# R15-100 Hard Drive Upgrade



## edinhell (Aug 31, 2007)

Wow, 100 hours sure sounded like a lot of room for programs, but it's not with trying to get caught up on all the shows the wife and I want.

Does anyone know if the HDD can be upgraded? 

I have read it has a 160GB drive internal, can it support 500GB? 

Is there a way to connect an external through the USB?

I also read something about the HR20 supporting external SATA, but it doesn't look as though this would (unless I did some serious case mods). Is this an option for this model/series?

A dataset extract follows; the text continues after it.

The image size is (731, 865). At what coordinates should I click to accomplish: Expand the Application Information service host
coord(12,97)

Any information would be vastly appreciated.

Thanks, 

Ed


----------



## carl6 (Nov 16, 2005)

Regardless of what size drive you install, it will only give you 100 gig user space and 60 gig reserved space. You can't enlarge the capacity.

Carl


----------



## personman (Apr 24, 2007)

:welcome_s 

If you really want expanded capacity there are a few different options. 
1) Get a SD directivo and upgrade the capacity. 
2) Get an HR20 ad upgrade the capacity. 
3) Go ebay and buy a used HR10-250 (HD TIVO) for about $130. I recently did this and that unit is selling for dirt cheap on ebay. The reason they are cheap is that everyone is upgrading to the HR20 in order to get the new HD channels. But if you don't care about HD you can take advantage of the situation.


----------



## edinhell (Aug 31, 2007)

Thanks for the info. since posting I have gone through older threads and basically realized this fact. I almost bought an LG DVR/DVD burner last year, and really wish I had, since they've been discontinued, I could have backed up what I wanted to keep, but oh well.

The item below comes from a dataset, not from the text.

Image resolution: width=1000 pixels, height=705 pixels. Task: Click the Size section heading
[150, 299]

I read somewhere last year that D* was going to allow connection between an XBox360 and its DVR's, but haven't heard anything since. Does anyone know if this is ever going to happen, or has this idea just gone away?


----------



## personman (Apr 24, 2007)

"They" still make dvd burners. 
http://www.newegg.com/Product/Product.aspx?Item=N82E16882676069
http://www.newegg.com/Product/Product.aspx?Item=N82E16882105153

In my professional opinion: that will never *ever* happen.


----------